Il murale con la mappa dei diritti: "Duecento volti ispirano per il futuro"

Da Amalia Ercoli Finzi ad Alessandra Kustermann, da Patrick Zaki a Luca Attanasio e don Gino Rigoldi. Il palazzo di via Ortica 1 diventa un manifesto di vite esemplari da conoscere e approfondire .

Il murale con la mappa dei diritti: "Duecento volti ispirano per il futuro"
Il murale con la mappa dei diritti: "Duecento volti ispirano per il futuro"

MILANO

Ci sono i volti della signora delle comete Amalia Ercoli Finzi, dell’ambasciatore di pace Luca Attanasio, di Patrick Zaki, Gino Strada, Michela Murgia e Franca Rame dipinti sui muri dell’Ortica. Si legge la storia dei diritti, dalla salute alla giustizia, dall’istruzione alla libertà d’espressione. L’ultima opera realizzata dal collettivo artistico Orticanoodles e dall’associazione OrMe - Ortica Memoria su un palazzo di via Ortica 1, è stata inaugurata ieri mattina. "Non è stato facile scegliere i 200 volti che disegnano il murale e insieme una vera e propria ‘mappa’ dei diritti – ha ricordato la vicesindaco del Comune di Milano, Anna Scavuzzo –. È un’opera d’arte che rende più prezioso il museo a cielo aperto di OrMe e ci permette di raccontare altre duecento storie, esemplari e di ispirazione per noi e per i tanti giovani che seguono con interesse i progetti artistici di Ortica Memoria". Tra i milanesi ci sono Cesare Castiglioni, fondatore della Croce Rossa Italiana, la pedagogista Giuseppina Pizzigoni ed Elda Mazzocchi Scarzella, che istituì, a Milano, un centro di assistenza per le mamme arrivate dai campi tedeschi, dando vita al Villaggio della madre e del fanciullo. Con loro Gianni Delle Foglie, pioniere, insieme al compagno Ivan Dragoni, delle unioni omosessuali in Italia, con un matrimonio simbolico in piazza della Scala, nel 1992. E poi Alessandra Kustermann, prima donna primario della Clinica Mangiagalli e fondatrice del primo Centro antiviolenza. C’è il volto dello storico cappellano del carcere minorile Beccaria, Don Gino Rigoldi, ci sono Franca Valeri e Bruno Munari. C’è AstroSamantha e c’è Cristina Cattaneo, che sta cercando di dare un nome ai migranti naufragati 10 anni fa a Lampedusa e ricordati nello stesso murale, che rimanda a “Il Quarto Stato”, con la folla compatta e vivace a ricordare il lavoro ancora da fare.

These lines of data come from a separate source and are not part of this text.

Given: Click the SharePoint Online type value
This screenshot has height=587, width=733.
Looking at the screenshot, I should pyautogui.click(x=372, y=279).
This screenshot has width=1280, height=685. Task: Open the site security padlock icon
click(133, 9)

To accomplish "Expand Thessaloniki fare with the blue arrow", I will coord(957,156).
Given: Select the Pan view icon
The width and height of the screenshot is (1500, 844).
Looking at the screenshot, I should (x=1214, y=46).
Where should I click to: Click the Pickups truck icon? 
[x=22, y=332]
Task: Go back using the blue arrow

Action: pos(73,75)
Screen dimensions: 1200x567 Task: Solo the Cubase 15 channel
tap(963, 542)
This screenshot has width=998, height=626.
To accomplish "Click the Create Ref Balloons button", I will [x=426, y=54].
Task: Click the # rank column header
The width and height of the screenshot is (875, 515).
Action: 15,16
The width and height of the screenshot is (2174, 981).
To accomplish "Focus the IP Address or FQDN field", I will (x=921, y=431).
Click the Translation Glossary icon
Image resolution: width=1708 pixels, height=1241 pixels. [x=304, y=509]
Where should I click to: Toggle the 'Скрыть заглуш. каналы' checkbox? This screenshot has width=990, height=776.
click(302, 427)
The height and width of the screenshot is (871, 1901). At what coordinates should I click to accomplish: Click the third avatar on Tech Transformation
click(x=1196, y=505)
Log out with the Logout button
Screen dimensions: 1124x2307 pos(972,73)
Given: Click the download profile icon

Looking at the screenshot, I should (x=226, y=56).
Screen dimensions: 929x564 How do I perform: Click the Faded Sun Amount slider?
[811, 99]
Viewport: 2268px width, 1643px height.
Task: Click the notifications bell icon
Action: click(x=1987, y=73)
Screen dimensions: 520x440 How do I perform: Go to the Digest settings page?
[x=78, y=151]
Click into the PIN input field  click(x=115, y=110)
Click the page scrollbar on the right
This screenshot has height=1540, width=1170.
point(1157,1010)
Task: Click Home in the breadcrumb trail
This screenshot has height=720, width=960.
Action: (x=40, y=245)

E c’è un volto “sparito“, quello di Franca Caffa, 94 anni, lottatrice per il diritto alla casa. "Nessuno mi aveva avvertito che il mio ritratto sarebbe stato inserito – ha spiegato ieri all’Agi –. Quando l’ho saputo, all’inizio sono stata lusingata ma poi ho riflettuto e detto di no. La difesa dei diritti è incompatibile con questa amministrazione e i murales non solo a Milano, ma anche a New York e in tutto il mondo, sono diventati uno strumento usato dalle società immobiliari per far aumentare i prezzi". "Abbiamo tempestivamente provveduto a comunicarlo al collettivo artistico Orticanoodles che, al momento dell’avvio dei lavori non ha incluso Franca Caffa nelle bozze né nel murale finale", precisa Serafino Sorace, presidente dell’associazione OrMe, che lavora con scuole, università e terzo settore, per la creazione di opere murarie partecipate sui temi della memoria.